Natural Language Processing Project to analyze Harry Potter Books content.
- See 'HarryPotter_NLP_Analysis' Jupyter Notebook
- Data and Preprocessing
- Analysis
2.1 Word Embeddings
2.2 Analysis of most important terms: TF-IDF-TFIDF
2.3 Pointwise Mutual Information (PMI)
2.4 Language Generation using HP Books
2.5 Topic Modeling
2.5.1 LDA Topic Modeling
2.5.2 Dynamic Topic Modeling
2.6 Matrix Factorization
2.7 Clustering - Visualization
3.1 Word Embeddings Visualization
3.2 TSNE Word2Vec Visualization
3.3 Word2Vec Book1 Book7 Visualization
3.4 PCA Words Embeddings Visualization
3.5 Unigrams TF-IDF-TFIDF Visualization scaled by TF
3.6 Bigrams TF-IDF-TFIDF Visualization scaled by TF
3.7 Harry - Ron - Hermione Occurrencies Visualization
3.8 Topic Modeling Visualization
3.9 Clusering Visualization
For this project I downloaded the 7 Harry Potter Books in .txt format from http://www.glozman.com/textpages.html webiste. In the end, I had 7 .txt files each containg one Harry Potter book.
The first preprocessing step was to read each of the txt files, transform it into a unique string and then split it into sentences (first splitting the documents, and then applying nlp .sents method).
Then I have used RegEx to remove any number and special character appearing in the text. After that, I took the sentences and I have expanded all the contractions.

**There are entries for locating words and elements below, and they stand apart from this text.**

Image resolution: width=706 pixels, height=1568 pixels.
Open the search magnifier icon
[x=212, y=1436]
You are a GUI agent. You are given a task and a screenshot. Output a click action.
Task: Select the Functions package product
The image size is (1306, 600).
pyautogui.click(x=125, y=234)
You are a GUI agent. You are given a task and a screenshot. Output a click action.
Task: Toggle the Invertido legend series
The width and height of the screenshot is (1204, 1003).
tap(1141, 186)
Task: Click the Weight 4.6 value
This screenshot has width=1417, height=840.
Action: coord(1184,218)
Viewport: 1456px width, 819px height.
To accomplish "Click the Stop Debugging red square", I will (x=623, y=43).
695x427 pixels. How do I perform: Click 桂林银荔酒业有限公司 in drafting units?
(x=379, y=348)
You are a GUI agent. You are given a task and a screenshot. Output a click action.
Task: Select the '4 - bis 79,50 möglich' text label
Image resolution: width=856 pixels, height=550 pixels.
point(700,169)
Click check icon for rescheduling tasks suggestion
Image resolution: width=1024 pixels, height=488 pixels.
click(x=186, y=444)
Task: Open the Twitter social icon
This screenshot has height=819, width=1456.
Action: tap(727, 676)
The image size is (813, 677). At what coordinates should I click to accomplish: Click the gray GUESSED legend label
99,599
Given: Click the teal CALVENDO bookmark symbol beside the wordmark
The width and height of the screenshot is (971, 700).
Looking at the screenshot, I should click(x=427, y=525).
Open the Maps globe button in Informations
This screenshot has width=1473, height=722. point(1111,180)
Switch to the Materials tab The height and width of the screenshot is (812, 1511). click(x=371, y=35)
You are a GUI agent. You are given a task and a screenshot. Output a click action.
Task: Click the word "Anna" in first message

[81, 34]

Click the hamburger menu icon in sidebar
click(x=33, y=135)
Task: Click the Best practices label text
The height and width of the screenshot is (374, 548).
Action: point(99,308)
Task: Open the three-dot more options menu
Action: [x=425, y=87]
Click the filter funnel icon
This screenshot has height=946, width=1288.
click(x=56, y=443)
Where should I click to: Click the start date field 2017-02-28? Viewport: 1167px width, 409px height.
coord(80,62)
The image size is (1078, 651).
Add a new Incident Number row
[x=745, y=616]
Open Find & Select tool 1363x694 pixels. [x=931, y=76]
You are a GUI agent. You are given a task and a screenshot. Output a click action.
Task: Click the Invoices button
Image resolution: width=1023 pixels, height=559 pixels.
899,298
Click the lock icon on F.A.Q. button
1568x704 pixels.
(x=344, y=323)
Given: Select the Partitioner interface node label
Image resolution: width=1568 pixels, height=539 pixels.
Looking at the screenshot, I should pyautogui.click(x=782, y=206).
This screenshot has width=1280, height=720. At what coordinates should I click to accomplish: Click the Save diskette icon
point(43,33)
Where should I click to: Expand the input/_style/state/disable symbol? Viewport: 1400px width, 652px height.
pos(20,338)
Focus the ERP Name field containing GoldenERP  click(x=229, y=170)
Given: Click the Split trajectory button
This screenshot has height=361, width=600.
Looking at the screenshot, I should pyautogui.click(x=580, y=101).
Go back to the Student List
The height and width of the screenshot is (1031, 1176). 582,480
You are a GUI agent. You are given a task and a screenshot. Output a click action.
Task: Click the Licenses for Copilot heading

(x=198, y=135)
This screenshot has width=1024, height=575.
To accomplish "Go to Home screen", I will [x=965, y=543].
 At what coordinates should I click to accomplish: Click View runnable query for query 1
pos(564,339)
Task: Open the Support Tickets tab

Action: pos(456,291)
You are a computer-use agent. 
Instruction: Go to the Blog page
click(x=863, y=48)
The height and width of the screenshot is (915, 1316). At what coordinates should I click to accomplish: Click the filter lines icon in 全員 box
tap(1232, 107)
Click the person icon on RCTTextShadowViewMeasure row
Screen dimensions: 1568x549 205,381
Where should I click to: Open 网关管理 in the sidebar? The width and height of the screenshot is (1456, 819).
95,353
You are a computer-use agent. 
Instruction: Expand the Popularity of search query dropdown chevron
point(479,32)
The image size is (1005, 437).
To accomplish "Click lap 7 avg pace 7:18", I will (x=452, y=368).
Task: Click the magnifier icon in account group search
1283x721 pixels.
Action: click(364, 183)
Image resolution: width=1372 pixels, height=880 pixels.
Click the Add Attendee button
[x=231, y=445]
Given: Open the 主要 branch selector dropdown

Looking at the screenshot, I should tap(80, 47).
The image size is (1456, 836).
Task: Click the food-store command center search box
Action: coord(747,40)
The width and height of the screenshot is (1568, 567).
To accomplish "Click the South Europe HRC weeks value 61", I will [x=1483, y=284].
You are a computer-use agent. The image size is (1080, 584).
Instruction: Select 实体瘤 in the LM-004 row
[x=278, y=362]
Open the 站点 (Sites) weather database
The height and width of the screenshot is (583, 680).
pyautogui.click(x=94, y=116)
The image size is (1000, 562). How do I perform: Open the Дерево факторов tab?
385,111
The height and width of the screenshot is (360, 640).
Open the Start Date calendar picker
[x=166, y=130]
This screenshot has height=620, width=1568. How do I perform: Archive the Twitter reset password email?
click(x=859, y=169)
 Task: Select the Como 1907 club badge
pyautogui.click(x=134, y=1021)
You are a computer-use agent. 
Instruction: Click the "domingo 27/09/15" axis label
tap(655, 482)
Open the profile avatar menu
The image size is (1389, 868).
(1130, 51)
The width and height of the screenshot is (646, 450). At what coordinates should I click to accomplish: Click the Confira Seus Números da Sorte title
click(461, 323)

Once the sentences were expanded I have tokenized the senteces, put them into lower case and retreived only the lemmas form of the tokens. I have also removed punctuation,retrieved only the content words ('NOUN','VERB','PROPN', 'ADJ','ADV') and removed stopwords. This allows to significantly reduce noise and retreive only the informative part of the text.
I have also created an 'Instances' object which simply contains the grouped tokens for each sentence.
Lastly, I have created a DataFrame contaning the book number, the tokens and the instances.
The initial input were .txt files whereas the output is a DataFrame containing the tokenized sentences and the instances. The length of the final instances is smaller than the number of original sentences as there have been a noise reduction.
| Book | Length Original Text | N^ Original Senteces | N^ Preprocesses Sentences |
|---|---|---|---|
| 1 | 442066 | 7542 | 6647 |
| 2 | 489397 | 7931 | 6837 |
| 3 | 612445 | 10792 | 9345 |
| 4 | 1106719 | 17804 | 15609 |
| 5 | 1481713 | 21609 | 18664 |
| 6 | 984950 | 13939 | 12309 |
| 7 | 1132501 | 16926 | 14971 |
Investigate the content of Harry Potter Books by analyzing their text. The research aims at giving a general words and topics analysis for the whole saga. In particular it will put a focus on the change in the characters co-occurrences along the books, and at understanding the dynamics of three main topics between the first and the last book.
- What are the most similar words to a given based on HP corpus?
- What are the most frequent words-bigrams in HP?
- Does the Harry-Ron/Harry-Hermione/Hermione-Ron occurence frequency changes along the books?
- What is the PMI measure?
- Are there any relevant distinct topics in HP?
- What is the dynamic of some topics along the different books?
All these research questions are answered relying on advanced NLP Techniques. There are also provided several visualizations for the results found. The whole detailed analysis can be found in the 'HarryPotter_NLP_Analysis' Notebook.